Swartz Center for Computational Neurosciences, UCSD, La Jolla, CA, USA; Electric and Computer Engineering Department, Jacobs School of Engineering, UCSD, La Jolla, CA, USA.
Swartz Center for Computational Neurosciences, UCSD, La Jolla, CA, USA; Ecole Polytechnique Fédérale de Lausanne (EPFL), Lausanne, Switzerland.
Neuroimage. 2019 Jan 15;185:361-378. doi: 10.1016/j.neuroimage.2018.10.034. Epub 2018 Oct 18.
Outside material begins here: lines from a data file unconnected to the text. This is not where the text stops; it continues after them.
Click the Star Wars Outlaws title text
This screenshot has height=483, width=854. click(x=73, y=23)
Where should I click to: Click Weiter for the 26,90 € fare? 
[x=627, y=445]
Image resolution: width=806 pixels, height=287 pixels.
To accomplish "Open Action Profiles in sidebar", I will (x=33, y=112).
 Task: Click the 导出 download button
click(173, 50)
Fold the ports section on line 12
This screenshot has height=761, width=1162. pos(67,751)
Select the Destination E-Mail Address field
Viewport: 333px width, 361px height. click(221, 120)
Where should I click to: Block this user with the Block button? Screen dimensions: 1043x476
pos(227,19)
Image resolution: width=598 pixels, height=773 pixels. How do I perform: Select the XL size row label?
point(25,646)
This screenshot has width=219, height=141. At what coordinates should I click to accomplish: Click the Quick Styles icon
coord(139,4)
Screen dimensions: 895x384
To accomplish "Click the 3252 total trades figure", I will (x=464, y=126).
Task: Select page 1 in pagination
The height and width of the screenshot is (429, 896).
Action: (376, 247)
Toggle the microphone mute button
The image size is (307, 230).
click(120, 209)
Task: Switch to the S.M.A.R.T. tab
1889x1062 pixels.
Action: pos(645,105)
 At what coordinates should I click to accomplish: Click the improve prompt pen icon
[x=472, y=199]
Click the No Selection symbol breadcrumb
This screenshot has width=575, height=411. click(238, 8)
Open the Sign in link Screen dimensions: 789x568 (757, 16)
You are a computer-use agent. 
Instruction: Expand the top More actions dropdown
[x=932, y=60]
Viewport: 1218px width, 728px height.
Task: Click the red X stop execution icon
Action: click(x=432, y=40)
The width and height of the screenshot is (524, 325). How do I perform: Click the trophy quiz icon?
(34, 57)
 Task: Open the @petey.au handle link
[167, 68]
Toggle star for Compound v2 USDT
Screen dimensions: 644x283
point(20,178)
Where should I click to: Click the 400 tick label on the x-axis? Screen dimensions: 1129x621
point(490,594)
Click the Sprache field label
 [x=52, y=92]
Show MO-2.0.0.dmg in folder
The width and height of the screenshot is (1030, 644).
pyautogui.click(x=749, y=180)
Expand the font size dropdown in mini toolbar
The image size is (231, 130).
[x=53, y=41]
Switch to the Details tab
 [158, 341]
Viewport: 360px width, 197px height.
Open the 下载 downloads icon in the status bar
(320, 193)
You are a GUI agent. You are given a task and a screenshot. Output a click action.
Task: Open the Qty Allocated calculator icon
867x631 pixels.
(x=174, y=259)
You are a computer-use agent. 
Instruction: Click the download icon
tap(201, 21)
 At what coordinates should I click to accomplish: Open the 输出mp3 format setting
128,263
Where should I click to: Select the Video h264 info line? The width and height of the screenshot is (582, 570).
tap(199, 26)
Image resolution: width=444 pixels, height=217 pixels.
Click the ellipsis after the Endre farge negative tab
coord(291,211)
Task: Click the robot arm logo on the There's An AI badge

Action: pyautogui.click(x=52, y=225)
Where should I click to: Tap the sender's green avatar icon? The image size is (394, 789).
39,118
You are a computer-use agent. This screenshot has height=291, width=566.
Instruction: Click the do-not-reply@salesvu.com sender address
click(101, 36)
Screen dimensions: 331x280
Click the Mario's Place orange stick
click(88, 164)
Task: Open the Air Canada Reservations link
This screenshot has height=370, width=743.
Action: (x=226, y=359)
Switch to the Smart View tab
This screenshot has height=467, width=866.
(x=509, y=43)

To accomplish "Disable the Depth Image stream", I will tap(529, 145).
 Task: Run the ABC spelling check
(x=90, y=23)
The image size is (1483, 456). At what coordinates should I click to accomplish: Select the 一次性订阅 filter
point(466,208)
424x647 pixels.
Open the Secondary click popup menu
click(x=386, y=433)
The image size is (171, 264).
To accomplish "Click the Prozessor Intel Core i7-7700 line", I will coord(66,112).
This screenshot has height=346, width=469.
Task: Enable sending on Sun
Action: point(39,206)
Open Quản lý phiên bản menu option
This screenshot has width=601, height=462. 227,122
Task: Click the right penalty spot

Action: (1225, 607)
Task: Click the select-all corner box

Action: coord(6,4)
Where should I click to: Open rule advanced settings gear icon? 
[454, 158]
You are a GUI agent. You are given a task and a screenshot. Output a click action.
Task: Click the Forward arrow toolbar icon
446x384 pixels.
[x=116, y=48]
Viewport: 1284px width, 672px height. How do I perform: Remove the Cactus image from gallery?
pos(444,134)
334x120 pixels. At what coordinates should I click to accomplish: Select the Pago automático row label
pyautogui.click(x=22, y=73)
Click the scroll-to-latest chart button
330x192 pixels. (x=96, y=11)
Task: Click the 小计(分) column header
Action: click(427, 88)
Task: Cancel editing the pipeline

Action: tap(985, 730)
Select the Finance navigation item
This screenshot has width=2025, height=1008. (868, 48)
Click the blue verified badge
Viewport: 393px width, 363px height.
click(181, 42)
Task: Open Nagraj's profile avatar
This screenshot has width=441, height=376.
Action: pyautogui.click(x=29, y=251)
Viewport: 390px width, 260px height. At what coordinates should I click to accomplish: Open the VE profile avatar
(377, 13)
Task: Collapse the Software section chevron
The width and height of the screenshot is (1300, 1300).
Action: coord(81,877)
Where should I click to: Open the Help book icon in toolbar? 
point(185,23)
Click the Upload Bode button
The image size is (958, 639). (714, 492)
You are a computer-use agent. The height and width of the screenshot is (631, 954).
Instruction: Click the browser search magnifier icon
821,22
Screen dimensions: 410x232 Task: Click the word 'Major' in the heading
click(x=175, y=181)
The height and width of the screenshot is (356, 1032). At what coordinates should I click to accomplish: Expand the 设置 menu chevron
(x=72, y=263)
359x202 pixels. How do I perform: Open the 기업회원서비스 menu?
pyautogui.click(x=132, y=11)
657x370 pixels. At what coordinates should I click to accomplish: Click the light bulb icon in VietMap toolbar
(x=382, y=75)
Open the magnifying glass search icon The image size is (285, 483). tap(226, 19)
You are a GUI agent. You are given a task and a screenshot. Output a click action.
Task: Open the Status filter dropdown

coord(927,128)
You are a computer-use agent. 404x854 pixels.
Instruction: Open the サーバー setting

Here we demonstrate the suitability of a local mutual information measure for estimating the temporal dynamics of cross-frequency coupling (CFC) in brain electrophysiological signals. In CFC, concurrent activity streams in different frequency ranges interact and transiently couple. A particular form of CFC, phase-amplitude coupling (PAC), has raised interest given the growing amount of evidence of its possible role in healthy and pathological brain information processing. Although several methods have been proposed for PAC estimation, only a few have addressed the estimation of the temporal evolution of PAC, and these typically require a large number of experimental trials to return a reliable estimate. Here we explore the use of mutual information to estimate a PAC measure (MIPAC) in both continuous and event-related multi-trial data. To validate these two applications of the proposed method, we first apply it to a set of simulated phase-amplitude modulated signals and show that MIPAC can successfully recover the temporal dynamics of the simulated coupling in either continuous or multi-trial data. Finally, to explore the use of MIPAC to analyze data from human event-related paradigms, we apply it to an actual event-related human electrocorticographic (ECoG) data set that exhibits strong PAC, demonstrating that the MIPAC estimator can be used to successfully characterize amplitude-modulation dynamics in electrophysiological data.
在这里,我们展示了局部互信息度量在估计脑电生理信号中跨频耦合 (CFC) 的时间动态方面的适用性。在 CFC 中,不同频率范围内的并发活动流相互作用并瞬时耦合。CFC 的一种特殊形式,即相位-幅度耦合 (PAC),由于其在健康和病理大脑信息处理中的可能作用的证据越来越多,因此引起了人们的兴趣。尽管已经提出了几种用于 PAC 估计的方法,但只有少数方法解决了 PAC 的时间演化估计问题,并且这些方法通常需要大量的实验试验才能返回可靠的估计。在这里,我们探索了使用互信息来估计连续和事件相关多试验数据中的 PAC 度量 (MIPAC)。为了验证所提出方法的这两种应用,我们首先将其应用于一组模拟的相位-幅度调制信号,并表明 MIPAC 可以成功地恢复连续或多试验数据中模拟耦合的时间动态。最后,为了探索 MIPAC 在分析人类事件相关范式数据中的用途,我们将其应用于一个实际的具有强 PAC 的人类事件相关脑皮层电图 (ECoG) 数据集,表明 MIPAC 估计器可用于成功地描述电生理数据中的幅度调制动态。